Aber noch ehe die Apologeten italienischer Küchenmythen die Arme zum Jubel hochreißen können, kommt der zielsichere Punch: Wer wissen wolle, wie der Parmesan von früher schmecke, schreibt Grandi, „muss nach Wisconsin reisen und nicht nach Parma.“
Ursprünglicher Parmesan wird in Wisconsin produziert
Tatsächlich hat der Parmesan, der noch heute in Wisconsin hergestellt wird, weitaus mehr Ähnlichkeiten mit dem „Käseetwas“, das Boccaccio beschreibt: klein, weich, fettig und außen schwarz. Nicht gerade das, was man von einem echten Parmigiano Reggiano erwarten würde, diesem wagenradgroßen, beinahe zentnerschweren und durch und durch blonden Monster von einem Hartkäse.
Und das ist auch kein Wunder, meint Grandi. Schließlich ist der heutige Parmigiano das Resultat kulinarischer Innovationen der 1960er-Jahre. Der Originale ist also eine relativ neue Erfindung – während der Ursprüngliche, ein Import italienischer Einwanderer, in den USA sein Dasein als Käse zweiter Klasse fristet. Geschichte ist grausam.

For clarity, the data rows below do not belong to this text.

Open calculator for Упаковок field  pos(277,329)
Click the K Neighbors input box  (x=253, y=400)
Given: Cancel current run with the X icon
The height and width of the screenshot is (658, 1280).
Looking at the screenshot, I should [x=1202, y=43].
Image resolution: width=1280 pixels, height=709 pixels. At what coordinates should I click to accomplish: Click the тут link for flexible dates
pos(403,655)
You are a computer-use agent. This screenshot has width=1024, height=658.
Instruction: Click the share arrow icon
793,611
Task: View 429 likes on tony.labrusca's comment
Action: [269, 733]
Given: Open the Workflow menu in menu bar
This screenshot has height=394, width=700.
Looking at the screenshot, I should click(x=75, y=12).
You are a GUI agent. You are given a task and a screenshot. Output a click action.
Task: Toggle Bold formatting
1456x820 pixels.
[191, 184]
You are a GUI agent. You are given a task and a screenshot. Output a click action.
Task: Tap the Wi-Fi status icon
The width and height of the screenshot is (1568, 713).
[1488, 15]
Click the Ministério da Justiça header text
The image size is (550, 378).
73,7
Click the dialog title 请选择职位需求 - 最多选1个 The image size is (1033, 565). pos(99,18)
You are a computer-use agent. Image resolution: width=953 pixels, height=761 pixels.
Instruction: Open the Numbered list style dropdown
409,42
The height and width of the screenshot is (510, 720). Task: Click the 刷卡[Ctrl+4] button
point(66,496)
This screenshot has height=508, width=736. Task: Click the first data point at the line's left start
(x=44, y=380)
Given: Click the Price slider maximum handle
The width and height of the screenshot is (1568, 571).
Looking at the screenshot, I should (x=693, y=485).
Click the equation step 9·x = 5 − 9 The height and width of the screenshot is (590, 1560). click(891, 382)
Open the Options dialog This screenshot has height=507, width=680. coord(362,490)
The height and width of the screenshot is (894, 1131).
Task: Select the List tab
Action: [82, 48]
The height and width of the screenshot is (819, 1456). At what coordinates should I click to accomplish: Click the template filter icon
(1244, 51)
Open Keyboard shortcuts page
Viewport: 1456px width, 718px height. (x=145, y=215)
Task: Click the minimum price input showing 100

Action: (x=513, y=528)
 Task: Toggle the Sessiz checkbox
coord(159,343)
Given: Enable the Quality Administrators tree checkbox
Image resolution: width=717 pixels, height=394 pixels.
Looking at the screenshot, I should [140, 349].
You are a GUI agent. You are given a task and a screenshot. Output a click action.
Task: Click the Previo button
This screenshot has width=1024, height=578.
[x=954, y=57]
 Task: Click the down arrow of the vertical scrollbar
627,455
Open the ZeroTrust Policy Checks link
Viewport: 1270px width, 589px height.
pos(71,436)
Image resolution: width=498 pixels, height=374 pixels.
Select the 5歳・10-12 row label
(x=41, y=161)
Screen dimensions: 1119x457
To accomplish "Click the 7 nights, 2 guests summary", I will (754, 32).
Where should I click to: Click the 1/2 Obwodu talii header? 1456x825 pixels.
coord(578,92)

Und sie ist – wenn man Grandi glauben möchte – der Feind der italienischen Küche. Genauer gesagt: Feind ihres Überbaus. Der Wirtschaftshistoriker aus Parma ist angetreten, die kulinarischen Mythen seines Heimatlandes zu entlarven. Seine These in aller Kürze: Die authentische italienische Küche ist eine Marketingerfindung der Siebziger und Achtzigerjahre – des 20. Jahrhunderts wohlgemerkt! Ideologiekritik am Beispiel der Tortellini – und damit am offenen Herzen der italienischen Identität. Grandi hat in ein Wespennest gestochen.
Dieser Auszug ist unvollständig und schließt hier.